Excerpts from a dataset
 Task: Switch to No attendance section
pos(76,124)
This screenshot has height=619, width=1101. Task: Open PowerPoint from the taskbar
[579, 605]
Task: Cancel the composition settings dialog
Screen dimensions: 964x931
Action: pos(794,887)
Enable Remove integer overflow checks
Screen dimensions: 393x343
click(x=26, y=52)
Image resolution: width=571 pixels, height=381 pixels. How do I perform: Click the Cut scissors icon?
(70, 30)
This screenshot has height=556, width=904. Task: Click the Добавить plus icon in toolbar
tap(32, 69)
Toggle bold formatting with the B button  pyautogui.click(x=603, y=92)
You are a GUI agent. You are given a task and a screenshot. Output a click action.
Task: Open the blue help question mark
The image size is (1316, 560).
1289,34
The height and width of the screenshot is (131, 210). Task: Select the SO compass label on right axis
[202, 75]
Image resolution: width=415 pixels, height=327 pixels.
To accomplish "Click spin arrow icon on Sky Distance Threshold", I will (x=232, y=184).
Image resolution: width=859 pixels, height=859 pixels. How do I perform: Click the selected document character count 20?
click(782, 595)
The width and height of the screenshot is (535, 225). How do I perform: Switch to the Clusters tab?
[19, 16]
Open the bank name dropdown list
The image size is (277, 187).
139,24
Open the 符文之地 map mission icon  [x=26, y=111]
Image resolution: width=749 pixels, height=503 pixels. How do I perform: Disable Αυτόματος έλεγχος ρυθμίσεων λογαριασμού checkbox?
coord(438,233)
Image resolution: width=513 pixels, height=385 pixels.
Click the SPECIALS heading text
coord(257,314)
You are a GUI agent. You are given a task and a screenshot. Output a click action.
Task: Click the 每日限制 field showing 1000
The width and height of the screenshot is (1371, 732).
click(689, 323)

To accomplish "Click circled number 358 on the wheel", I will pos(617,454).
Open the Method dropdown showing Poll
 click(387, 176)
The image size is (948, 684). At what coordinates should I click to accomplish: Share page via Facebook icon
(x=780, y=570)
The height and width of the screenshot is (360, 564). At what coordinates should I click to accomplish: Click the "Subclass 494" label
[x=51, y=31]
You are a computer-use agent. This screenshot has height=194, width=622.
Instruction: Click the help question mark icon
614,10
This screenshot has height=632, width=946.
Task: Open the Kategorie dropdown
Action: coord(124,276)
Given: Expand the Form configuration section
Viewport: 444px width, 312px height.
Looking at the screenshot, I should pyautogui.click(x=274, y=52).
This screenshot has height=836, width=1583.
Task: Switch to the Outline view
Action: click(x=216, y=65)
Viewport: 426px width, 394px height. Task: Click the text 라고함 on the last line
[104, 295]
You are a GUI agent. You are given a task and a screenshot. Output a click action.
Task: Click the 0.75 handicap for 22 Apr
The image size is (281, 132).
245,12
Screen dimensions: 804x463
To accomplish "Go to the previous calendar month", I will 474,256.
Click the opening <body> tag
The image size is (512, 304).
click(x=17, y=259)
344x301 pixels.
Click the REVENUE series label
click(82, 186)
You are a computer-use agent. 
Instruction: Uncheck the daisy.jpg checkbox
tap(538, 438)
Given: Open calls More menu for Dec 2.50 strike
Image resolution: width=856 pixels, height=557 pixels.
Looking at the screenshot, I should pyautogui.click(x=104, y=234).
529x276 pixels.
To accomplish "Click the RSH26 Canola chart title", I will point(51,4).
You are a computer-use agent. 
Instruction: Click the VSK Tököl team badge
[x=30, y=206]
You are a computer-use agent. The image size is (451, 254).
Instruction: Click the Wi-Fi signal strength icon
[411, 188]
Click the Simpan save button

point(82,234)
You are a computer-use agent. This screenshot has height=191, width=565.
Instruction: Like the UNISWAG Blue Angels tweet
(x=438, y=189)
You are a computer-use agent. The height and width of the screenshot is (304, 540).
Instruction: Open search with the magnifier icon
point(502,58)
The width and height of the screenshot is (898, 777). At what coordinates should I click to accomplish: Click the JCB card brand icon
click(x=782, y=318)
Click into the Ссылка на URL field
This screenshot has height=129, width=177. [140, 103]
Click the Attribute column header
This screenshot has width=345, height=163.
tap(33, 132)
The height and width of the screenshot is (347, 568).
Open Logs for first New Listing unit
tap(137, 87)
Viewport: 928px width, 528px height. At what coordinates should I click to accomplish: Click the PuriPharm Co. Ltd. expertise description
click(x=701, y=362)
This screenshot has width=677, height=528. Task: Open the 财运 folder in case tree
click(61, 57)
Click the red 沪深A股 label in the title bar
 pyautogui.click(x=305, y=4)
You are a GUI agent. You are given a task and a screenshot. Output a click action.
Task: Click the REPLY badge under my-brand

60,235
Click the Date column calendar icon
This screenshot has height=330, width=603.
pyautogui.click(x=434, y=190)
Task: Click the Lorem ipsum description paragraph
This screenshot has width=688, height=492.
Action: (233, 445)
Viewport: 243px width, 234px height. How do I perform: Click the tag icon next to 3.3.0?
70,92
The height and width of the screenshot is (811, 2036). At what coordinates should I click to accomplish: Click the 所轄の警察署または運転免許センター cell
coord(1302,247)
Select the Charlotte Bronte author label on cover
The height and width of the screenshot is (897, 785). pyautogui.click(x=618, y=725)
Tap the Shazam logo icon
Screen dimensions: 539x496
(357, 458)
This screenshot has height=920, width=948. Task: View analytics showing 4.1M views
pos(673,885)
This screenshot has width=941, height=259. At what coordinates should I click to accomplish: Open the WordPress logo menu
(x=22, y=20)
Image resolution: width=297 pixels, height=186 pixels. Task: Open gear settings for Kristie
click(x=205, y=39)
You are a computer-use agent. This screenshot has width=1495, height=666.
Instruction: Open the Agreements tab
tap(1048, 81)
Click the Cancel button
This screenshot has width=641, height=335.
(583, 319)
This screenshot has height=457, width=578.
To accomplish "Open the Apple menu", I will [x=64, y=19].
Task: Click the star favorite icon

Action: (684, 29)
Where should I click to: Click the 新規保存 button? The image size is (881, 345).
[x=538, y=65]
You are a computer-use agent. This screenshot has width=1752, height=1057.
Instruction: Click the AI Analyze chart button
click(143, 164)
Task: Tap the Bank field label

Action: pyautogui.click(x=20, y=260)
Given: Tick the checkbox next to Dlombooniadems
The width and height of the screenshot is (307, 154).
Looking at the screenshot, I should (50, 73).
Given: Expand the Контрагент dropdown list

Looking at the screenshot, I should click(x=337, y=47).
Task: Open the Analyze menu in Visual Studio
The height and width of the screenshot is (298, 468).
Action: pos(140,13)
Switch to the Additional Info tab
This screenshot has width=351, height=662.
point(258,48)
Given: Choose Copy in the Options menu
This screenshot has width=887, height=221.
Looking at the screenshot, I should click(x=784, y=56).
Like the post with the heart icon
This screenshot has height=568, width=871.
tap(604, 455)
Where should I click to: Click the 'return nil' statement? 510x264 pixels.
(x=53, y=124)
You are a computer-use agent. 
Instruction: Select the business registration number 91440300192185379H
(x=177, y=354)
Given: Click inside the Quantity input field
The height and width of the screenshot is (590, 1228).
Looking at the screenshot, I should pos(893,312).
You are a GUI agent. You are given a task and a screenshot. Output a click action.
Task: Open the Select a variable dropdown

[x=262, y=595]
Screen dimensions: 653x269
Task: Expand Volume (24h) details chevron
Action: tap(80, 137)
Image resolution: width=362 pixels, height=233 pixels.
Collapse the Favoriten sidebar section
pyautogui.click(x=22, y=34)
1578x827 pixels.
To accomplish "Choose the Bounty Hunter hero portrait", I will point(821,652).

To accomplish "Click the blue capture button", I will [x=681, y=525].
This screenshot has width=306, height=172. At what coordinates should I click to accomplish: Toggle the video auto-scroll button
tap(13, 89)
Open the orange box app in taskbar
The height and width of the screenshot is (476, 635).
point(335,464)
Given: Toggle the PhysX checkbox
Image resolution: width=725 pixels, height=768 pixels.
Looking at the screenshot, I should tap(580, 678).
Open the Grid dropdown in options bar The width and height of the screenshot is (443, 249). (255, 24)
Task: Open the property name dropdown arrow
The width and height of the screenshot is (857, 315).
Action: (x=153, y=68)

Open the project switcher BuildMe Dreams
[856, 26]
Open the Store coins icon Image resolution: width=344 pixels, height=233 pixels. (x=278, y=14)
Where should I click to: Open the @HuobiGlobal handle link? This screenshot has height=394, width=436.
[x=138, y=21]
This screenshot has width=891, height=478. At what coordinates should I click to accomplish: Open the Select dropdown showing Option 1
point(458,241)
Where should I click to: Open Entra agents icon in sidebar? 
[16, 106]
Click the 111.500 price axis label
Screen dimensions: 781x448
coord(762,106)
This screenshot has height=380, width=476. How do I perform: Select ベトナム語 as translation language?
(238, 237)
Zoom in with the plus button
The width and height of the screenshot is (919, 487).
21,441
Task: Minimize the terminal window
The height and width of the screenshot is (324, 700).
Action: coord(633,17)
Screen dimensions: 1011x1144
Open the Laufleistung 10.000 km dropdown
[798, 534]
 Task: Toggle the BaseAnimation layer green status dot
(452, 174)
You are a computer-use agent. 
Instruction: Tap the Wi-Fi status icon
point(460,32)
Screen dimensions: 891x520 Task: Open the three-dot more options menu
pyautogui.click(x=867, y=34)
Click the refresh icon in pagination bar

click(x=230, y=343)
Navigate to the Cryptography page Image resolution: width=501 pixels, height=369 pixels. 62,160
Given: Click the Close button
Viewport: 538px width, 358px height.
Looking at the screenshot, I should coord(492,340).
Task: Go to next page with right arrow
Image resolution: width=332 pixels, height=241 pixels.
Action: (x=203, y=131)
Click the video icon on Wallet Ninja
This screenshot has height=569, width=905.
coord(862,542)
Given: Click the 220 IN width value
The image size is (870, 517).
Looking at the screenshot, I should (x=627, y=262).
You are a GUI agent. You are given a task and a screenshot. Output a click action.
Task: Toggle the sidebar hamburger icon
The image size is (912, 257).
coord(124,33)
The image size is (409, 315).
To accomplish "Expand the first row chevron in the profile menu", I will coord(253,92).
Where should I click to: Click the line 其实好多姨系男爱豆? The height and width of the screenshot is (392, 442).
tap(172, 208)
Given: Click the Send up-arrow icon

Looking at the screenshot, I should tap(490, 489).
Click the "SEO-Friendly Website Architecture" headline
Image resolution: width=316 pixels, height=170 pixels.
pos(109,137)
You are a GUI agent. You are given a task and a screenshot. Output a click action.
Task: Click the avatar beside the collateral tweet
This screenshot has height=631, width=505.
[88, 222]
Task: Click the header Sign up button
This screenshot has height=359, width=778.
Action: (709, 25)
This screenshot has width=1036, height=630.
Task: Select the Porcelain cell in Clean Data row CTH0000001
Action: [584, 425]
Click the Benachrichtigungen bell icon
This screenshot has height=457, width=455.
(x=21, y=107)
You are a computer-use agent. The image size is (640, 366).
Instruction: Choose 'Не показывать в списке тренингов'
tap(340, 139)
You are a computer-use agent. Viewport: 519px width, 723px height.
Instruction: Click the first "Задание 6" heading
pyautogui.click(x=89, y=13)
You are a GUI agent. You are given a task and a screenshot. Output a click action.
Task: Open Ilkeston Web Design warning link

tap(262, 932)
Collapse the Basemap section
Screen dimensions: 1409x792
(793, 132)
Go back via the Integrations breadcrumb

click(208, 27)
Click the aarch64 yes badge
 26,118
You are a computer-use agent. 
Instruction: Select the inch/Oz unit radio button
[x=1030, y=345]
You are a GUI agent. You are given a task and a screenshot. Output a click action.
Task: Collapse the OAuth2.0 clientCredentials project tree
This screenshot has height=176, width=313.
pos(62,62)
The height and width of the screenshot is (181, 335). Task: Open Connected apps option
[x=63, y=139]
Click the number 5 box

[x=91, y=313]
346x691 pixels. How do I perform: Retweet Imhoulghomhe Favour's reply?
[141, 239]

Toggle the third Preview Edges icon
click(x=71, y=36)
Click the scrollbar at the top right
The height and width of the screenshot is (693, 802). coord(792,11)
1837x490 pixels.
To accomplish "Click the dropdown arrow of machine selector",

## Task brief
Reprint the data above from the opening line to the line holding "Image resolution: width=513", inclusive, and nothing else.

## Answer box
 Task: Switch to No attendance section
pos(76,124)
This screenshot has height=619, width=1101. Task: Open PowerPoint from the taskbar
[579, 605]
Task: Cancel the composition settings dialog
Screen dimensions: 964x931
Action: pos(794,887)
Enable Remove integer overflow checks
Screen dimensions: 393x343
click(x=26, y=52)
Image resolution: width=571 pixels, height=381 pixels. How do I perform: Click the Cut scissors icon?
(70, 30)
This screenshot has height=556, width=904. Task: Click the Добавить plus icon in toolbar
tap(32, 69)
Toggle bold formatting with the B button  pyautogui.click(x=603, y=92)
You are a GUI agent. You are given a task and a screenshot. Output a click action.
Task: Open the blue help question mark
The image size is (1316, 560).
1289,34
The height and width of the screenshot is (131, 210). Task: Select the SO compass label on right axis
[202, 75]
Image resolution: width=415 pixels, height=327 pixels.
To accomplish "Click spin arrow icon on Sky Distance Threshold", I will (x=232, y=184).
Image resolution: width=859 pixels, height=859 pixels. How do I perform: Click the selected document character count 20?
click(782, 595)
The width and height of the screenshot is (535, 225). How do I perform: Switch to the Clusters tab?
[19, 16]
Open the bank name dropdown list
The image size is (277, 187).
139,24
Open the 符文之地 map mission icon  [x=26, y=111]
Image resolution: width=749 pixels, height=503 pixels. How do I perform: Disable Αυτόματος έλεγχος ρυθμίσεων λογαριασμού checkbox?
coord(438,233)
Image resolution: width=513 pixels, height=385 pixels.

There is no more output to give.